At its core, Babel is a distance-vector protocol based on the distributed Bellman-Ford algorithm, similar in principle to RIP [RFC2453], but with two important extensions: provisions for sensing of neighbour reachability, bidirectional reachability and link quality, and support for multiple address families (e.g., IPv6 and IPv4) in a single protocol instance.
Algorithms of this class are simple to understand and simple to implement, but unfortunately they do not work very well — they suffer from "counting to infinity", a case of pathologically slow convergence in some topologies after a link failure. Babel uses a mechanism pioneered by EIGRP [DUAL] [RFC7868], known as "feasibility", which avoids routing loops and therefore makes counting to infinity impossible.
Feasibility is a conservative mechanism, one that not only avoids all looping routes but also rejects some loop-free routes. Thus, it can lead to a situation known as "starvation", where a router rejects all routes to a given destination, even those that are loop-free. In order to recover from starvation, Babel uses a mechanism pioneered by DSDV [DSDV] and known as "sequenced routes". In Babel, this mechanism is generalised to deal with prefixes of arbitrary length and routes announced at multiple points in a single routing domain (DSDV was a pure mesh protocol, and only dealt with host routes).
In DSDV, the sequenced routes algorithm is slow to react to a starvation episode. In Babel, starvation recovery is accelerated by using explicit requests (known as "seqno requests" in the protocol) that signal a starvation episode and cause a new sequenced route to be propagated in a timely manner.

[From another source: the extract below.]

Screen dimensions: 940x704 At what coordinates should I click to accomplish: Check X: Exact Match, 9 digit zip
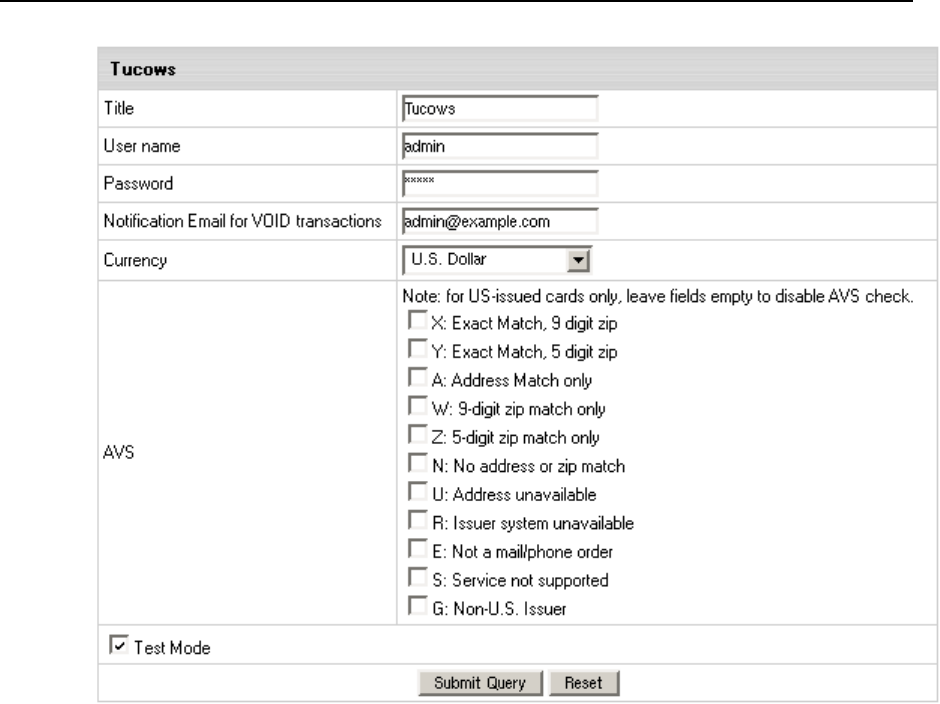(418, 322)
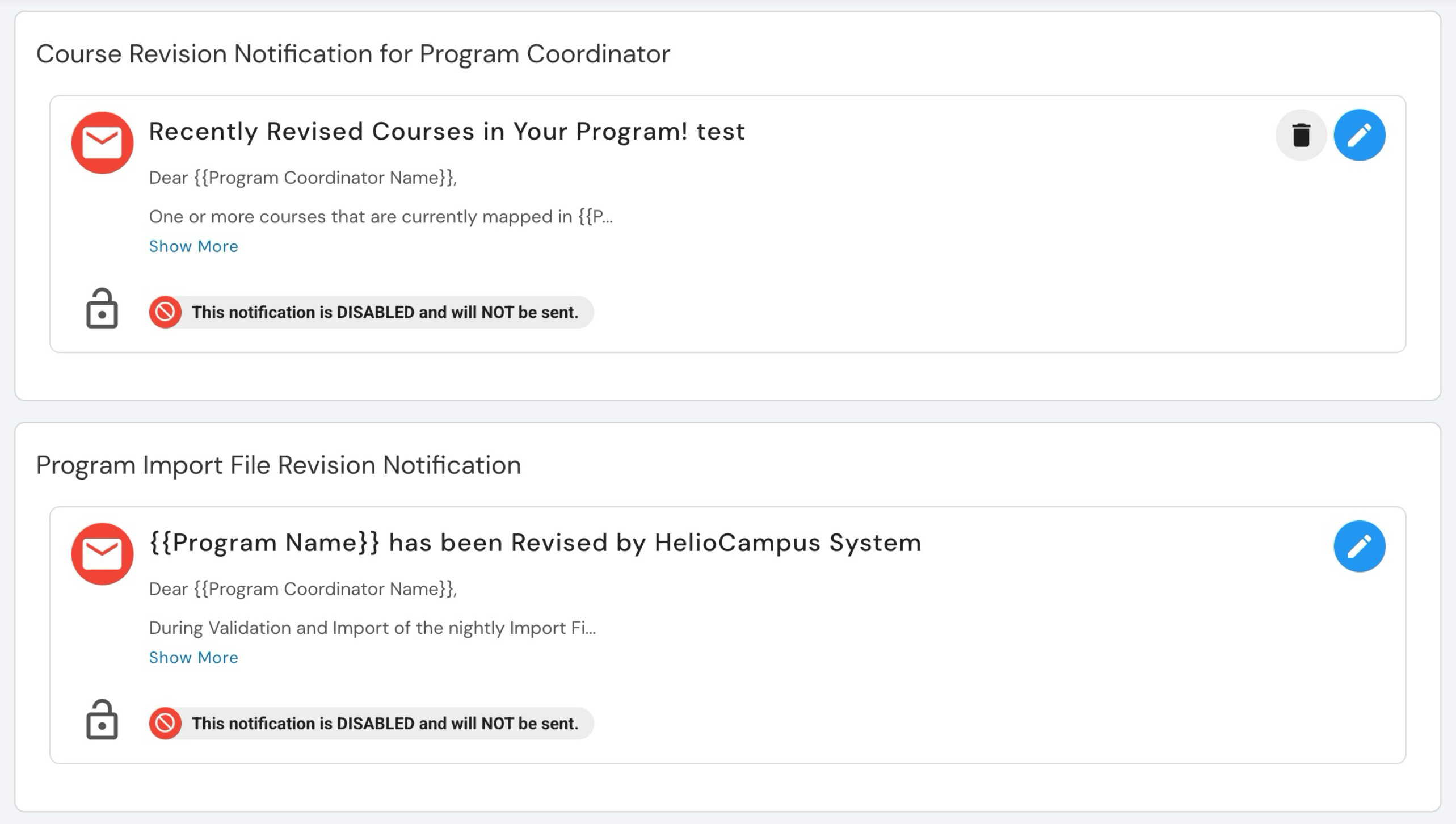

In the absence of packet loss, this mechanism is provably complete and clears the starvation in time proportional to the diameter of the network, at the cost of some additional signalling traffic.
This section describes the properties of the Babel protocol as well as its known limitations.
Babel is a conceptually simple protocol. It consists of a familiar algorithm (distributed Bellman-Ford) augmented with three simple and well-defined mechanisms (feasibility, sequenced routes and explicit requests). Given a sufficiently friendly audience, the principles behind Babel can be explained in 15 minutes, and a full description of the protocol can be done in 52 minutes (one microcentury).
An important consequence is that Babel is easy to implement. At the time of writing, there exist four independent, interoperable implementations, including one that was reportedly written and debugged in just two nights.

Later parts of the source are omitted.